- Extract to read:

....................

Addressing climate change will require massive investments in everything from shoring up dams that aren’t ready for future rainstorms to wind farms and workers. It’s a huge shift that will require reorienting the economy and the way the world works.
© Photo: AP Money printer go brrrr. |
The idea behind modern monetary theory (MMT) is basically that a government can never run out of money as long as it issues its own currency. The U.S. federal government can always make good on payments because it’s the only issuer of dollars. That doesn’t give it license to make the money printer go brrr with abandon since that could lead to inflation. And it’s not that we shouldn’t tax Jeff Bezos since we don’t need tax revenue to pay for things.
But the theory—which, of course, has its vocal detractors and supporters—leads to what Stephanie Kelton, a Stony Brook University and its leading proponent, calls a more holistic view of the economy that looks not just at government deficits but available resources like people, steel, ecosystems, and other serious deficits we’re starting to run up against.
Her newly released book, The Deficit Myth: Modern Monetary Theory and the Birth of the People’s Economy, lays out what the modern U.S. economy and lawmakers should be focusing on rather than deficits. The book calls for us to look for potential in “the untapped potential in our economy.”
And with respect to climate change, there is a lot of untapped potential. The longer the world burns fossil fuels, the greater the risk of climate change. Kelton, who advised Sen. Bernie Sanders’ 2020 presidential run and served as the chief economist for Senate Democrats from 2014 to 2016, calls for Congress to use its power to set federal spending as a means of eliminating that risk along with addressing other failures, including access to healthcare, education, and civic engagement. That’s what a true people’s economy (or really, a planet economy) would look like.
We’ve already seen lawmakers approve trillions of dollars in spending in response to the coronavirus, and Kelton told Earther she believes the economy has enough slack to handle quite a bit more spending without risking inflation. And with a crucial decade in front of us for climate action, that recovery money could be the seed that transforms the economy into one focused on clean energy, caring for each other, and centers justice. Earther spoke with Kelton about her book and what could come next. The interview below has been lightly edited for clarity and brevity.

....................

- Prompt 1: From the piece on modern monetary theory, copy the passage that begins at the words "Her newly released" and ends after the words "would look like.".
- Prompt 2: According to the piece on modern monetary theory, why can the U.S. federal government always make good on its payments? Answer in one to three sentences.

....................

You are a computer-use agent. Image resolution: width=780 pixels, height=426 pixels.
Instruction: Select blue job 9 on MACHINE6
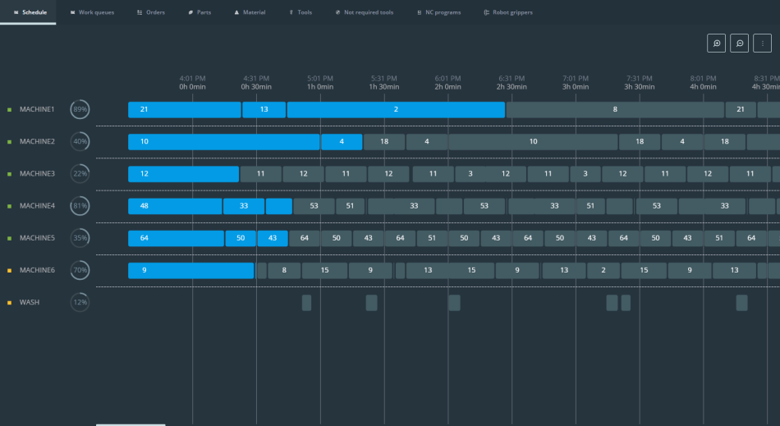[190, 271]
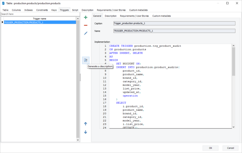Click the green plus add trigger icon
242x153 pixels.
click(85, 17)
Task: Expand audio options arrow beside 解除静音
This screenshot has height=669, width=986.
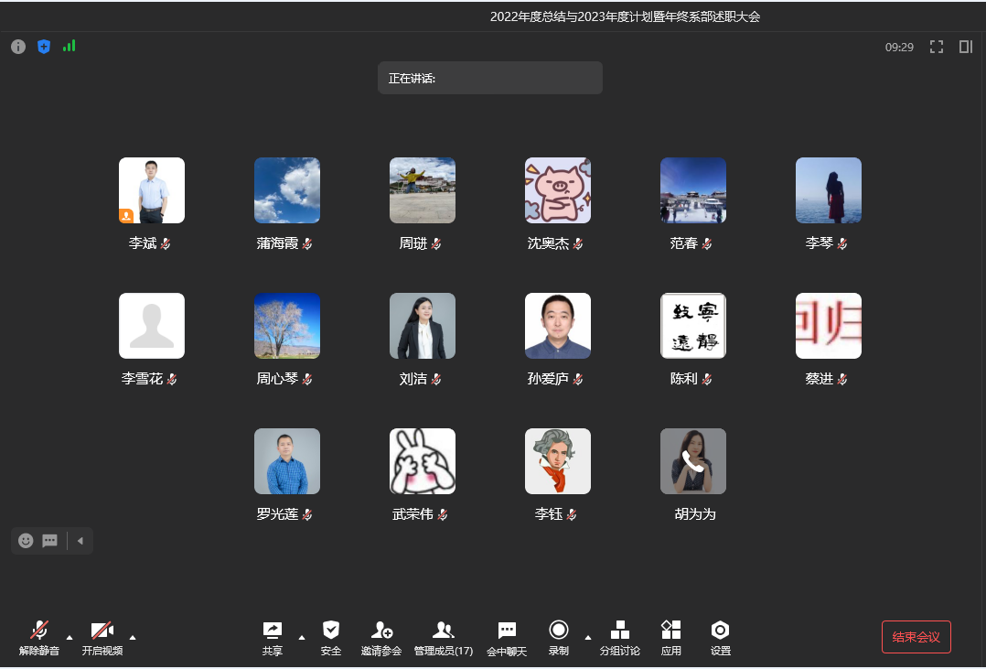Action: point(70,637)
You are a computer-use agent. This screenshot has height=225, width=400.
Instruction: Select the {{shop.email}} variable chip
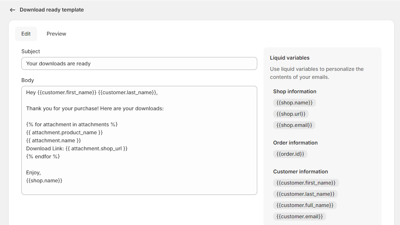tap(294, 125)
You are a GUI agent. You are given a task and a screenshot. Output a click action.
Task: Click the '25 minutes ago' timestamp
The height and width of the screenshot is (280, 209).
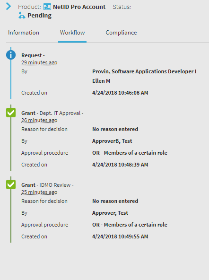coord(39,193)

....................

- Problem solution 1:
Her newly released book, The Deficit Myth: Modern Monetary Theory and the Birth of the People’s Economy, lays out what the modern U.S. economy and lawmakers should be focusing on rather than deficits. The book calls for us to look for potential in “the untapped potential in our economy.”
And with respect to climate change, there is a lot of untapped potential. The longer the world burns fossil fuels, the greater the risk of climate change. Kelton, who advised Sen. Bernie Sanders’ 2020 presidential run and served as the chief economist for Senate Democrats from 2014 to 2016, calls for Congress to use its power to set federal spending as a means of eliminating that risk along with addressing other failures, including access to healthcare, education, and civic engagement. That’s what a true people’s economy (or really, a planet economy) would look like.

- Problem solution 2: The U.S. federal government can always make good on payments because it is the only issuer of dollars. Under modern monetary theory, a government that issues its own currency can never run out of money.